Anonymous visitors to broker pages receive a server-generated visitor token. Display name and email are collected only if you choose to provide them. Chat messages are retained for 90 days after the conversation closes. Legal basis: legitimate interest (Art. 6(1)(f)).

Analytics

We use Vercel Analytics and Speed Insights to collect anonymous, aggregated page view and performance data. Vercel Analytics is privacy-focused and does not use cookies for tracking. We do not use Google Analytics, tracking pixels, fingerprinting or third-party ad trackers.

Cookies

We use a language preference cookie (NEXT_LOCALE) to remember your language choice and essential authentication cookies for login sessions. We do not use tracking cookies or third-party cookies.

Local storage

We store theme preference, sidebar state and timezone cache in your browser's local storage. This data never leaves your device.

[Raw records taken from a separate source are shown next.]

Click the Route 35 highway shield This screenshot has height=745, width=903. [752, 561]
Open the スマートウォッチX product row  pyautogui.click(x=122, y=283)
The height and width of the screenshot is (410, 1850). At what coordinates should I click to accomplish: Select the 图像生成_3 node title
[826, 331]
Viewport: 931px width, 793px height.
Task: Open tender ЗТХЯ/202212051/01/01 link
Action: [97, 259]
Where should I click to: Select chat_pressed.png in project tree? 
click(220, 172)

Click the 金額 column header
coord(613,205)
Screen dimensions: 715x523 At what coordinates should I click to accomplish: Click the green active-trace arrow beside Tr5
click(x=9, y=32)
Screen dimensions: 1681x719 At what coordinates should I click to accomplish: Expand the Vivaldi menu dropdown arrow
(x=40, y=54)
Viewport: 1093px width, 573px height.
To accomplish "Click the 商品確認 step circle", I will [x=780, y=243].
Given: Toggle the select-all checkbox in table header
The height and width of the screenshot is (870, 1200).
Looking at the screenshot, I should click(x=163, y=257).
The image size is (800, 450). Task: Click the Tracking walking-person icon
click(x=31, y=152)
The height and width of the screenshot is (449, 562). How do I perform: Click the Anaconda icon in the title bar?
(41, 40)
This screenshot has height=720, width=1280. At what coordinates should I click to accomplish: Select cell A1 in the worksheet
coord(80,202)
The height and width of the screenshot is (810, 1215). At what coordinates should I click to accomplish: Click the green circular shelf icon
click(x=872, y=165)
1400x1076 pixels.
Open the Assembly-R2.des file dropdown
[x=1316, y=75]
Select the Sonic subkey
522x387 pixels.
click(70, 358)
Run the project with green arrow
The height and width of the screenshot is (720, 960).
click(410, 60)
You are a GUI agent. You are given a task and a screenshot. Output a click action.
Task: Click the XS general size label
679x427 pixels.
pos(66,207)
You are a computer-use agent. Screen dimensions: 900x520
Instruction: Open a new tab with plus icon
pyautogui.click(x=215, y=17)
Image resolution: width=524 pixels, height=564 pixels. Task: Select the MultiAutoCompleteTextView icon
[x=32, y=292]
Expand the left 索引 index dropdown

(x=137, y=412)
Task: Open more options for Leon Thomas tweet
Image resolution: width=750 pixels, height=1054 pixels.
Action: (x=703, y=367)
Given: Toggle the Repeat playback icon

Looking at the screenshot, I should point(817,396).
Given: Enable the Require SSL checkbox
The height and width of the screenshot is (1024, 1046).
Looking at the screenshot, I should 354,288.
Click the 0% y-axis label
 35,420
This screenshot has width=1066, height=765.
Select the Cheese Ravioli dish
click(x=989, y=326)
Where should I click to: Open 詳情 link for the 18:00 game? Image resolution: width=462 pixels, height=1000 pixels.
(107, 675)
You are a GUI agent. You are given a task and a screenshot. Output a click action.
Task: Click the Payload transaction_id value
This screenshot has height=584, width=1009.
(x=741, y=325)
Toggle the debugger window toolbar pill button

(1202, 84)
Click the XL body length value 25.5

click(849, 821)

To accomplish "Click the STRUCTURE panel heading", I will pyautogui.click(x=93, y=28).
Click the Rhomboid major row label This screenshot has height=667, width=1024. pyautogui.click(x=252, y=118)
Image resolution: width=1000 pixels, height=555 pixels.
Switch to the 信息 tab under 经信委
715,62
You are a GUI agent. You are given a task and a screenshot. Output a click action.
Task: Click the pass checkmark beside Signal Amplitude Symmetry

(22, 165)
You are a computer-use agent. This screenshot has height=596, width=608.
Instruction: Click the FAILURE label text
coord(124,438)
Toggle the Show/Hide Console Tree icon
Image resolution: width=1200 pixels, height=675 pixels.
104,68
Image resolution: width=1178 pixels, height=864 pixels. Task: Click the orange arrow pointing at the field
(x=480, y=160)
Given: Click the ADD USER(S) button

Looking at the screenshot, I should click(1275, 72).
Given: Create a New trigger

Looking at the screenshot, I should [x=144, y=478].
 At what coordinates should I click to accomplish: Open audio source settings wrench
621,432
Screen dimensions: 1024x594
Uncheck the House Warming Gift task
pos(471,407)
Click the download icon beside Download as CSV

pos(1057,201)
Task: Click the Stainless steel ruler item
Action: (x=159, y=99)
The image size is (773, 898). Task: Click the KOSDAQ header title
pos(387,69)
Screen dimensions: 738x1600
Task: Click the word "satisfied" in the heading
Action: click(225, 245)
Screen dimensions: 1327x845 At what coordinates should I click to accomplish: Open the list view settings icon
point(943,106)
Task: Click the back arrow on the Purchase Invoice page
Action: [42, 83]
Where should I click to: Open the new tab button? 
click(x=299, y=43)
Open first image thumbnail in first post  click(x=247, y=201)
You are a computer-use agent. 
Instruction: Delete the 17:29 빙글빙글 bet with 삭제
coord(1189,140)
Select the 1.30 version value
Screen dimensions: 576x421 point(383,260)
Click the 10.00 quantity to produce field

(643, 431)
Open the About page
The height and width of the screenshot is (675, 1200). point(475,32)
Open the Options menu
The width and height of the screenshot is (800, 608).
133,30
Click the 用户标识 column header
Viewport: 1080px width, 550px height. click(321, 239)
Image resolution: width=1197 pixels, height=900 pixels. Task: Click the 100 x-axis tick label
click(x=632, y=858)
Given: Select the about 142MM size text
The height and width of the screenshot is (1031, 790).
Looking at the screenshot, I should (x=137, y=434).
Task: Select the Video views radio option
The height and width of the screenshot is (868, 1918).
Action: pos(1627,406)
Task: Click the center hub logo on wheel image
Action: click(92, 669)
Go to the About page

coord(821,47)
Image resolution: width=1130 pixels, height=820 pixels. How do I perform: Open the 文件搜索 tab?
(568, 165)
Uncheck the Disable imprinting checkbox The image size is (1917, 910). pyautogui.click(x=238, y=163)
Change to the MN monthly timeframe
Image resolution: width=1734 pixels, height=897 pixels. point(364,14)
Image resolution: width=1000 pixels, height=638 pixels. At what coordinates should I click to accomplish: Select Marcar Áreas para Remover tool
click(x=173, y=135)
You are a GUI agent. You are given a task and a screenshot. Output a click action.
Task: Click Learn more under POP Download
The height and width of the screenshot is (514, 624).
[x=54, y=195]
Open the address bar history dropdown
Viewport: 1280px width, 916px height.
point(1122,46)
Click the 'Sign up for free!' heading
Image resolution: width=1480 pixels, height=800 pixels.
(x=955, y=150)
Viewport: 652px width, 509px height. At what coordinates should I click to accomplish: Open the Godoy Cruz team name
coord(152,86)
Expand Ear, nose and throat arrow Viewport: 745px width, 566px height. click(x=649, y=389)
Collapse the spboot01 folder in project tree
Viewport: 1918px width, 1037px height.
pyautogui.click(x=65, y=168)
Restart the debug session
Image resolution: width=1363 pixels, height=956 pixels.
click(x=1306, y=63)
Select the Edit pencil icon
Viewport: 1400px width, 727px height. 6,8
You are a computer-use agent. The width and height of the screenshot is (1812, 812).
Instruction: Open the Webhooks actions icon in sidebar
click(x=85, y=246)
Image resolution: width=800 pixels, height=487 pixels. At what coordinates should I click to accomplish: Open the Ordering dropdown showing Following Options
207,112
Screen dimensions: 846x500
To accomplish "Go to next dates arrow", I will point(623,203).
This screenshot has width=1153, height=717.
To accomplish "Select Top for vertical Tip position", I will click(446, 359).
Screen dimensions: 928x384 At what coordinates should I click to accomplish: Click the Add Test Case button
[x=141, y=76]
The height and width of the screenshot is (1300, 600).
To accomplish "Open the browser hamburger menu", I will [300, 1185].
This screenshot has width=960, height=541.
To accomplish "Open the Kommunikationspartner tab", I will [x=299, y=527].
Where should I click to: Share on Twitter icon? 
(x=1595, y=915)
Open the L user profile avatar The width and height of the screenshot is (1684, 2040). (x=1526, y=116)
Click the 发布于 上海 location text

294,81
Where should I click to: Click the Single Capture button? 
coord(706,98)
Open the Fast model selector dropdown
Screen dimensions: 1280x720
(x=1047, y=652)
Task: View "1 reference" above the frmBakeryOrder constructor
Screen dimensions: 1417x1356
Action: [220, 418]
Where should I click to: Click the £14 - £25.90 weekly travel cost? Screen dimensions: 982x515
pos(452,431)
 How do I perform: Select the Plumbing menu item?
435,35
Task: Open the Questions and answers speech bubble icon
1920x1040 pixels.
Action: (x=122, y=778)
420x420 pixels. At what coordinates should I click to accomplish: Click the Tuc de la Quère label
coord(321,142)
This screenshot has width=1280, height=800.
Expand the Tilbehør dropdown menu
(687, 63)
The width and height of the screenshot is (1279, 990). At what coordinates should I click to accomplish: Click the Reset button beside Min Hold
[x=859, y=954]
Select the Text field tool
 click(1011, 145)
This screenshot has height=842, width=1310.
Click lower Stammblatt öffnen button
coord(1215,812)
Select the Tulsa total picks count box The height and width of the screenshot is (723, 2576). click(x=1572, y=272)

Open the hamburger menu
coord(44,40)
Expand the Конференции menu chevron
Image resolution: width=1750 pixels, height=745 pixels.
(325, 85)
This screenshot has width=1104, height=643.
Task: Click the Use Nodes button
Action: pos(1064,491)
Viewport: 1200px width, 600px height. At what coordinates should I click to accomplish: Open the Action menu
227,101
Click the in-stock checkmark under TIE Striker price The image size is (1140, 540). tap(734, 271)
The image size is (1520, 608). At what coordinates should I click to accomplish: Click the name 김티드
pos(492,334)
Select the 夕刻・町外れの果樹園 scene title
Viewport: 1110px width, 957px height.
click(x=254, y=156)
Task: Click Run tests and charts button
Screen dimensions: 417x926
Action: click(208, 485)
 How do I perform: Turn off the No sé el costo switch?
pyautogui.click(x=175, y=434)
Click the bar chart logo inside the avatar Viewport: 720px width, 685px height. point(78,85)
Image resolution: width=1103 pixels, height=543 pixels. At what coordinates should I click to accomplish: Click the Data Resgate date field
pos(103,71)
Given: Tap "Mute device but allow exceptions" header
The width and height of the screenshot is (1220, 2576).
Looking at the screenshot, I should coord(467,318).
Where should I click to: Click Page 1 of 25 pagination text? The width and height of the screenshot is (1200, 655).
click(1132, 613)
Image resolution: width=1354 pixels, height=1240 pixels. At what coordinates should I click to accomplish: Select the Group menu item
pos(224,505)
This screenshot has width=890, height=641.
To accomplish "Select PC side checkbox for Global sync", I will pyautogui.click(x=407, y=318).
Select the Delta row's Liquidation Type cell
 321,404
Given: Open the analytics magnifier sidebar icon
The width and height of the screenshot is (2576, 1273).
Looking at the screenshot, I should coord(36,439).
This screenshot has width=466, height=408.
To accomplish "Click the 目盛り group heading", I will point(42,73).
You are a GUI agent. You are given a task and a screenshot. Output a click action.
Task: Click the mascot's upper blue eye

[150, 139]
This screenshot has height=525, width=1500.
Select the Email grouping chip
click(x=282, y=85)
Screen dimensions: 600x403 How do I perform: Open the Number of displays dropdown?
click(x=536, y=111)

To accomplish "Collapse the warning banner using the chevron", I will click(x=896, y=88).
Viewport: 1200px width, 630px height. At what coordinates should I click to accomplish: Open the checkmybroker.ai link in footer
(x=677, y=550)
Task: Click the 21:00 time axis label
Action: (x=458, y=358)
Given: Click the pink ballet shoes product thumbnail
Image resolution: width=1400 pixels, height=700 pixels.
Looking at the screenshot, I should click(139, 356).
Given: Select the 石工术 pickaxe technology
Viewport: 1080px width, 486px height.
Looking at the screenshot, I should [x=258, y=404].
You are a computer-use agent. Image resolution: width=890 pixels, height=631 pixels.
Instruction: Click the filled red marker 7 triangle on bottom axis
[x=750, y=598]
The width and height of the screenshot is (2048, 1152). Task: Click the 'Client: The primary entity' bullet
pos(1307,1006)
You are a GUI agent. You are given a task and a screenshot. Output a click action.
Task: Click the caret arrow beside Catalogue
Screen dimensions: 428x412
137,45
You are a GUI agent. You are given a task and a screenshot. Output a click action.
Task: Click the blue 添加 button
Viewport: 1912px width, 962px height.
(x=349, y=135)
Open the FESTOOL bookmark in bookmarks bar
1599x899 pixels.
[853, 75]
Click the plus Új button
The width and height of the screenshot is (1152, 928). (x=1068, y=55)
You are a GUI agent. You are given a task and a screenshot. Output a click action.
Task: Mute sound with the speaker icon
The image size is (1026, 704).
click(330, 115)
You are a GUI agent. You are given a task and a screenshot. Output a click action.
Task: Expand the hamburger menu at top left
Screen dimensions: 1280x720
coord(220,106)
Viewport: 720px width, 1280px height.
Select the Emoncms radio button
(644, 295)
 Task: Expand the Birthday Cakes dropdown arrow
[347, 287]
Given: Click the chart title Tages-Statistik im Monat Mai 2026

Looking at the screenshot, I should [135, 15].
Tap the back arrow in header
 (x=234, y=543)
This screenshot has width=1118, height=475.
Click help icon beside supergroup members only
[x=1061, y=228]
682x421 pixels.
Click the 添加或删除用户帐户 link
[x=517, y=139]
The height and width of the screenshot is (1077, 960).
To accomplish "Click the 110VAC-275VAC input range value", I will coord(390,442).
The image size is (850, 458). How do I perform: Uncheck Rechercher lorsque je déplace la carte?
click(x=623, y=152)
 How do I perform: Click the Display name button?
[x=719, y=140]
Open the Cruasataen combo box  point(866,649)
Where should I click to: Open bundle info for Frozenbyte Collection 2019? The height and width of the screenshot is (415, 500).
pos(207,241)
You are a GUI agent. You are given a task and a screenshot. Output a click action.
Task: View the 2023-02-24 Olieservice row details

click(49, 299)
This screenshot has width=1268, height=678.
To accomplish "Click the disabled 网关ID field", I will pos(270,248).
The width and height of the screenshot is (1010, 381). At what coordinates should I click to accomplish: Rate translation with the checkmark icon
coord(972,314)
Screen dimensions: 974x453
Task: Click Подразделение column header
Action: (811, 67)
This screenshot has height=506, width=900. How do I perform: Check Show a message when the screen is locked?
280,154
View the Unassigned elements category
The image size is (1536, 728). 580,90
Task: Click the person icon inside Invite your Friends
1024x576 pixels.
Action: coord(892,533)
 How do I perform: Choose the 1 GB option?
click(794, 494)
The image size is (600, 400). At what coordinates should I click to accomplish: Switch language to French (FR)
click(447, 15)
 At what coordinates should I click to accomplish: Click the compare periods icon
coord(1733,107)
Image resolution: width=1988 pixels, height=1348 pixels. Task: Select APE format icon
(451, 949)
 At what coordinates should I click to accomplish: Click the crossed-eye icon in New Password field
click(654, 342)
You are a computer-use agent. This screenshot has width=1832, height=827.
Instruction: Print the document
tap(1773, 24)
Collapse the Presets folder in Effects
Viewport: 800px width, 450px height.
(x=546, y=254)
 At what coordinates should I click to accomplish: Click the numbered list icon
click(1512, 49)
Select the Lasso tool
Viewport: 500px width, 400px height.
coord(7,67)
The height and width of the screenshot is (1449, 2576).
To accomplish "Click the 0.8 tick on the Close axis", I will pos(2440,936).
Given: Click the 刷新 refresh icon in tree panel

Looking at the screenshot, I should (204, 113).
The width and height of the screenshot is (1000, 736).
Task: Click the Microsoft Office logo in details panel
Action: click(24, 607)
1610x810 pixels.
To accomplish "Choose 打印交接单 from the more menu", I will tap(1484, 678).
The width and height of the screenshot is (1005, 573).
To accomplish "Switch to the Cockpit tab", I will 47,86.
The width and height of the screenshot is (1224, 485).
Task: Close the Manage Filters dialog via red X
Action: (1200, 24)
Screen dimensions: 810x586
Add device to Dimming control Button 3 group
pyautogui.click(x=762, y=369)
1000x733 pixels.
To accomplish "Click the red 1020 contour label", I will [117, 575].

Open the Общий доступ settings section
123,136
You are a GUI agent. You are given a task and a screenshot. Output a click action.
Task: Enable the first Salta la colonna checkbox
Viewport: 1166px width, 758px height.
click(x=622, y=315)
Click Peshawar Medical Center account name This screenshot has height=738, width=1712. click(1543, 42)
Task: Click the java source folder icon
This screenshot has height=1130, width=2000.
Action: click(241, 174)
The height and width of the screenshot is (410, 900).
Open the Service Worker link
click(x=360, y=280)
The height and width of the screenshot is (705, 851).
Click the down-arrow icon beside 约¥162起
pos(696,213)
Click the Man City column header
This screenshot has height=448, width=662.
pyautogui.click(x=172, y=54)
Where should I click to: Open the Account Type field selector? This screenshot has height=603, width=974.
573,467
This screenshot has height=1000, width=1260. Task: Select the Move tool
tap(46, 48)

Third-party data processors

We share personal data with the following sub-processors (Art. 28 GDPR) to provide the service:

  • Supabase (AWS eu-north-1, Stockholm) — database, authentication and file storage
  • Vercel (EU preferred region) — hosting, edge functions, anonymous analytics and Speed Insights
  • Stripe (EU/US, PCI DSS compliant) — payment processing
  • OpenAI via Vercel AI Gateway (US) — AI chat responses
  • Google via Vercel AI Gateway (US) — AI property data extraction
  • Geoapify (EU) — driving/cycling times and isochrones (coordinates only, no personal data)
  • Resend (EU, Ireland eu-west-1) — transactional email
  • Apple APNs (US) — iOS push notifications
  • LangSmith / LangChain (Google EU) — AI observability and tracing

For processors in the US, transfers are covered by the EU–US Data Privacy Framework where applicable, or Standard Contractual Clauses (SCCs).

Public data sources

We fetch publicly available data from the following sources. No personal data is sent to them — only public identifiers such as coordinates, organisation numbers or addresses:

AllaBRF (BRF financial data), Mäklarstatistik (property valuations), Lantmäteriet (zoning/development plans), ResRobot/Trafikverket (public transit times), SCB (demographics and income by area), Skolverket (school quality ratings), Kolada/BRÅ (crime statistics), SGU (radon risk), MSB (flood risk), SMHI (air quality), EEA (noise levels), OpenStreetMap/Nominatim/Overpass (geocoding and points of interest).

Your rights

Under the GDPR you have the right to:

  • Access — request a copy of all your personal data (Art. 15)
  • Rectification — correct inaccurate data (Art. 16)
  • Erasure — delete your account and all associated data (Art. 17)
  • Data portability — export your data in a machine-readable format (Art. 20)
  • Restriction — limit how your data is used (Art. 18)
  • Objection — object to processing based on legitimate interest (Art. 21)
  • Withdraw consent — for optional data such as buyer profile and notifications

To exercise any of these rights, email privacy@hemlo.se.

You also have the right to lodge a complaint with the Swedish Data Protection Authority (Integritetsskyddsmyndigheten, IMY) at imy.se.

Contact

For privacy-related questions, contact us at privacy@hemlo.se.

Changes to this policy

We will notify registered users by email of material changes. Continued use of the service after notification constitutes acceptance.